How do you find the equation for the circle where A(7,-6),B(9,2) and C(1,4) are points on a circle?

1 Answer
Aug 6, 2016

#(x-4)^2+(y+1)^2 = 34#

Explanation:

Notice that #vec(AB) = (2,8)# and #vec(BC) = (-8,2)# are perpendicular to one another and of the same length.

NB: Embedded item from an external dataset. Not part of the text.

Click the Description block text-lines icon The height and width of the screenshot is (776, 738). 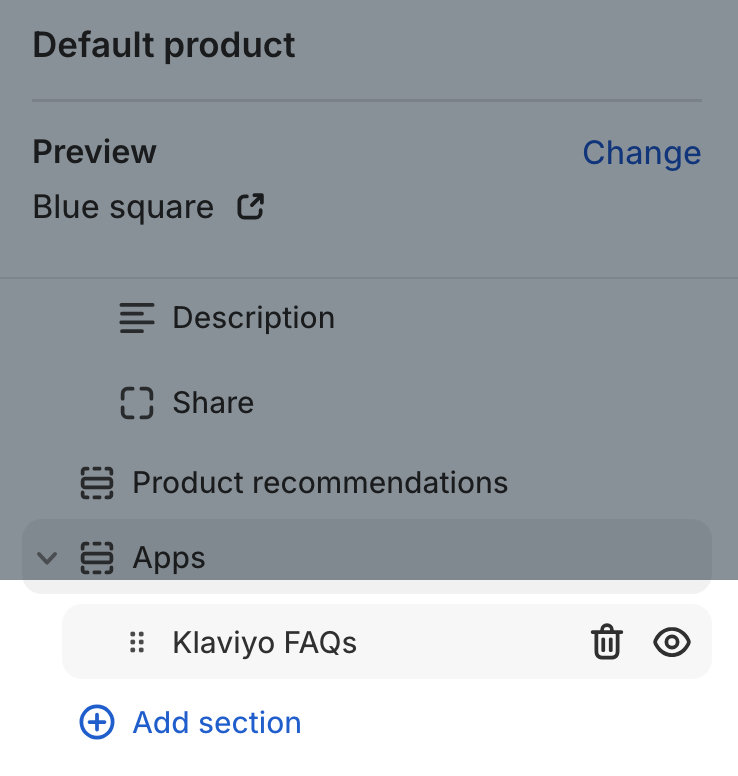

So #ABC# is an isosceles right angled triangle. Together with the point #D(-1, -4)# the points #A,B,C,D# form the vertices of a square with centre at the midpoint of #AC#:

#E = ((7+1)/2, (-6+4)/2) = (4, -1)#

The radius of the circumscribing circle is the distance between the centre #E# and any of #A,B,C,D# say #C#:

#r = sqrt((1-4)^2+(4-(-1))^2) = sqrt(3^2+5^2) = sqrt(34)#

The equation of a circle with centre #(h,k)# and radius #r# may be written:

#(x-h)^2+(y-k)^2 = r^2#

Hence the equation of our circle may be written:

#(x-4)^2+(y-(-1))^2 = 34#

or slightly easier to read as:

#(x-4)^2+(y+1)^2 = 34#

graph{((x-4)^2+(y+1)^2-34)((x-4)^2+(y+1)^2-0.03)((x-7)^2+(y+6)^2-0.08)((x-9)^2+(y-2)^2-0.08)((x+1)^2+(y+4)^2-0.08)((x-1)^2+(y-4)^2-0.08) = 0 [-14.67, 25.33, -10.44, 9.56]}